Dott. SCODITTI Enrico – Consigliere –

Dott. IANNELLO Emilio – Consigliere –

ha pronunciato la seguente:

ORDINANZA

sul ricorso 4254-2019 proposto da:

I.C., I.L., elettivamente domiciliati presso la

Cancelleria della Corte di cassazione, rappresentati e difesi

dall’avvocato VINCENZO NARDELLI;

– ricorrenti –

contro

(OMISSIS) SPA elettivamente domiciliata in ROMA, L.GO DI TORRE

ARGENTINA 11, presso lo studio dell’avvocato DARIO MARTELLA, che la

rappresenta e difende;

– controricorrente –

avverso la sentenza n. 7333/2018 della CORTE D’APPELLO di ROMA,

depositata il 21/11/2018;

udita la relazione della causa svolta nella camera di consiglio del

10/07/2020 dal Consigliere Dott. OLIVIERI STEFANO.

 

Fatto

FATTI DI CAUSA

La Corte d’appello di Roma, con sentenza in data 21.11.2018 n. 7333, ha rigettato l’appello proposto da L. e I.C., avverso la sentenza n. 1144/2016 del Tribunale di Latina che aveva rigettato la domanda di condanna al risarcimento danni dai predetti proposta nei confronti di (OMISSIS) s.p.a. e fondata sull’asserito illecito commesso dalla banca, consistito nel non avere concesso il frazionamento del mutuo fondiario ipotecario – che era stato contratto dalla società costruttrice Impresa Edile soc. coop. a r.l. – al momento della stipula dei contratti di compravendita relativi alle unità immobiliari già costruite, e nell’avere così causato il fallimento della predetta impresa, con il conseguente danno patito dagli I., promissari acquirenti, per la perdita delle somme corrisposte a titolo di acconto sul prezzo.

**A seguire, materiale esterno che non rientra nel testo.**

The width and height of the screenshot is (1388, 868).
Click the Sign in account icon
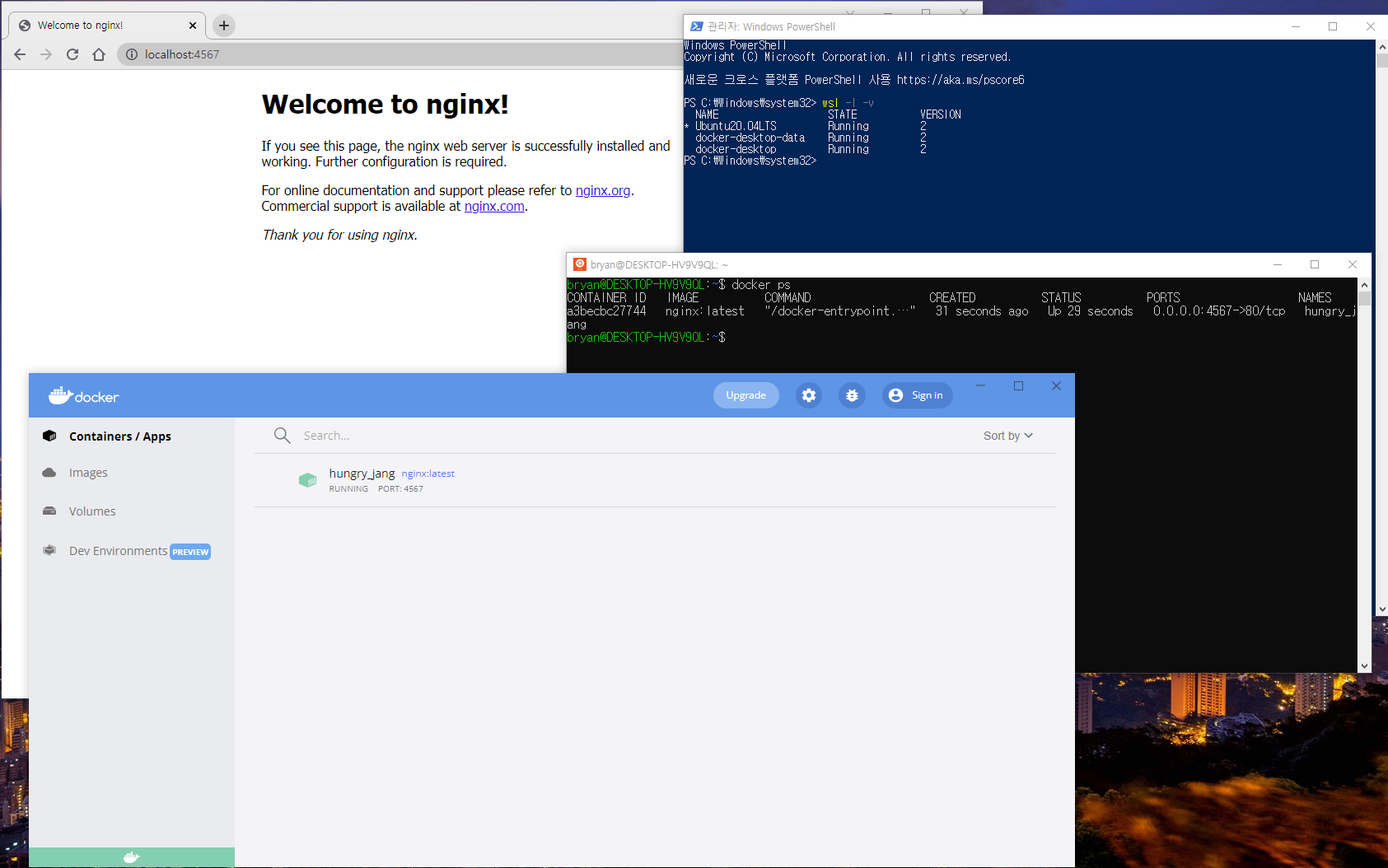[x=895, y=395]
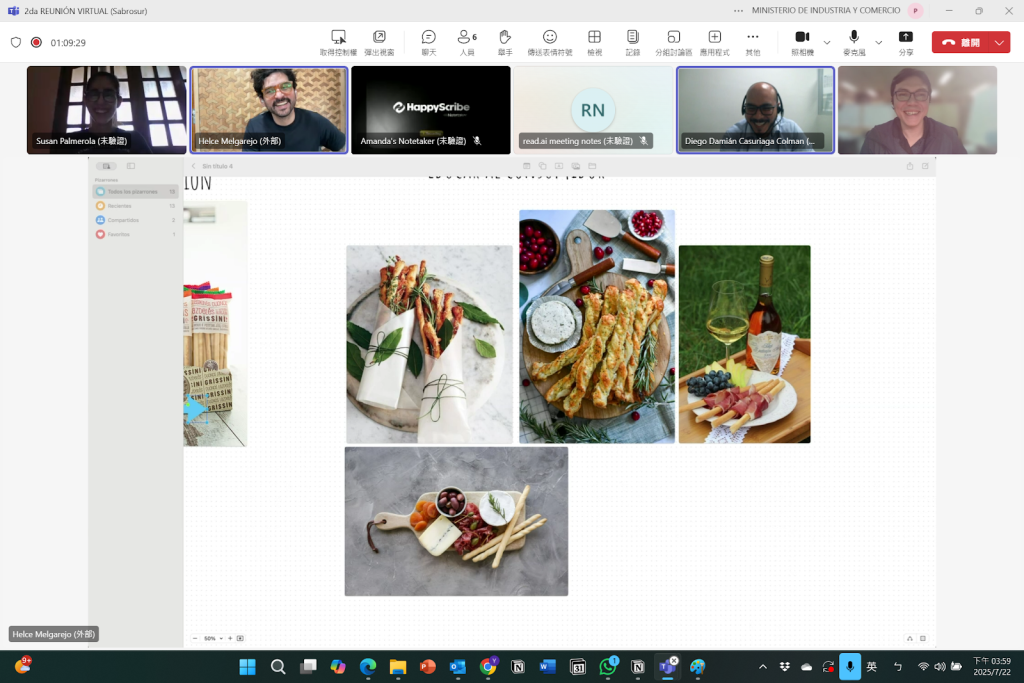Open the breakout rooms (分組討論區) button
This screenshot has height=683, width=1024.
click(673, 42)
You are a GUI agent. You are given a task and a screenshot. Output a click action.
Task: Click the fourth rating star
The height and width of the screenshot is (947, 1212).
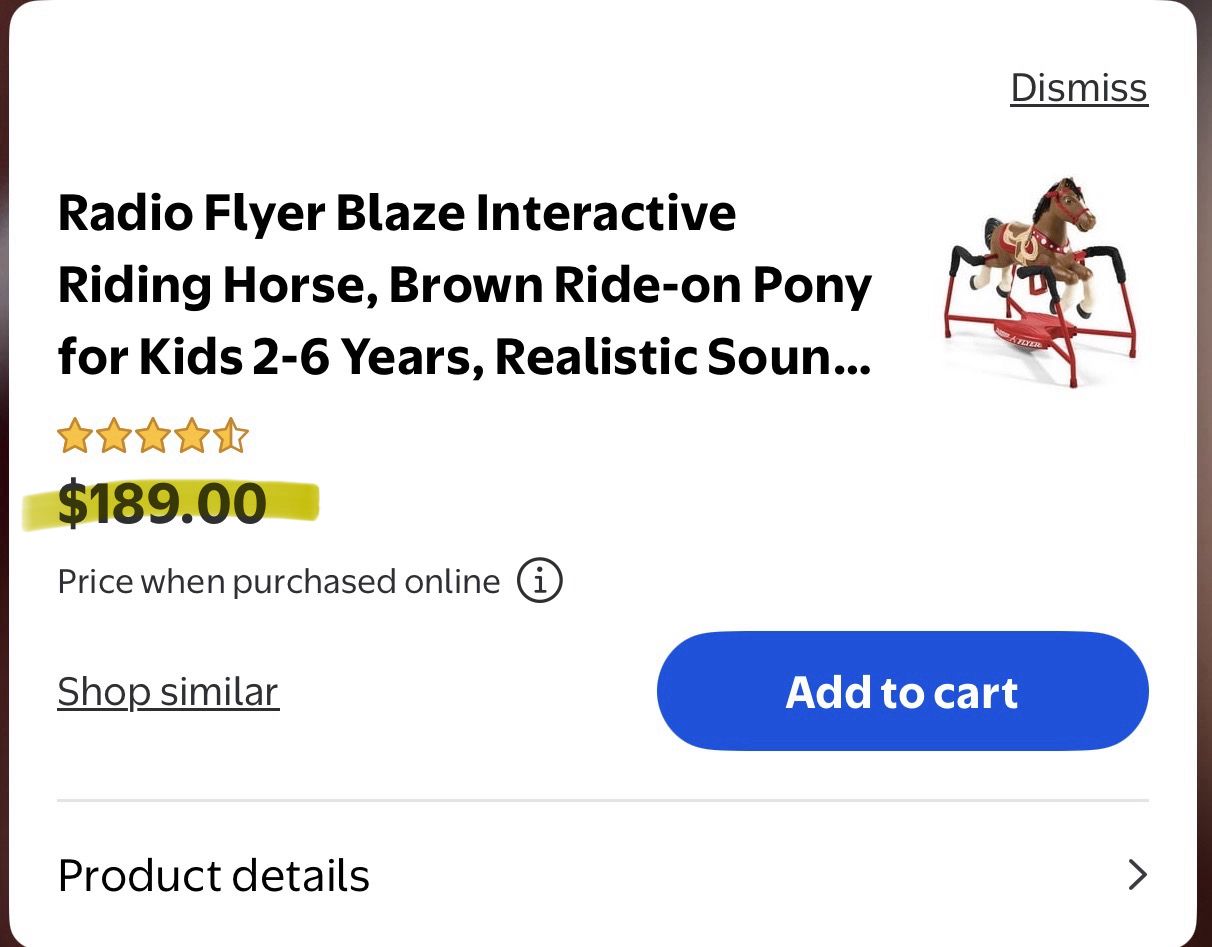tap(192, 437)
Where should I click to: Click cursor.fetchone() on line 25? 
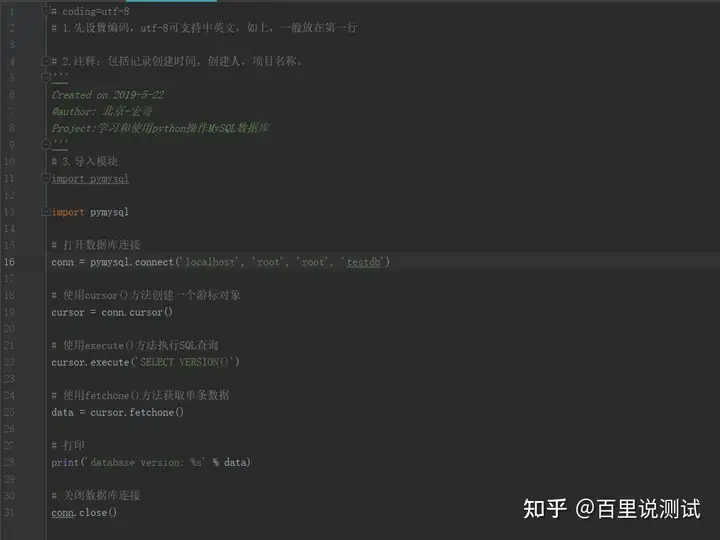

La Corte territoriale ha accolto la eccezione di prescrizione del diritto al risarcimento del danno, sia in relazione al termine breve ex art. 2947 c.c. (ove l’illecito dovesse riguardarsi sotto il profilo della responsabilità extracontrattuale), sia in relazione al termine ordinario ex art. 2946 c.c. (nella ipotesi – peraltro esclusa dalla stessa Corte d’appello in base al disposto della L. n. 175 del 1991 vigente “ratione temporis” – in cui i promissari acquirenti avessero vantato un “proprio” diritto al frazionamento), dovendo essere individuato il “dies a quo” di decorrenza della prescrizione, in entrambi i casi, alla data 22.3.1995 della stipula del primo atto di cessione immobiliare e contestuale richiesta di frazionamento del mutuo, inevasa dalla banca, con conseguente estinzione del credito risarcitorio, essendo stato notificato l’atto introduttivo del giudizio soltanto in data 8.9.2008.

Il Giudice di appello ha esaminato, inoltre, anche il merito, ritenendo comunque infondata la pretesa, in considerazione sia dell’assenza di un obbligo di provvedere violato dalla banca, sia della valutazione discrezionale, esclusivamente riservata a quest’ultima, circa la scelta del mantenimento dell’originario debitore, sia ancora della inesistenza di un nesso di derivazione causale tra l’omesso esercizio della facoltà di frazionamento del mutuo ed il danno patrimoniale lamentato dagli I..

La sentenza di appello, notificata a mezzo PEC in data 22.11.2018, è stata ritualmente impugnata per cassazione da L. e I.C. con ricorso affidato a cinque motivi.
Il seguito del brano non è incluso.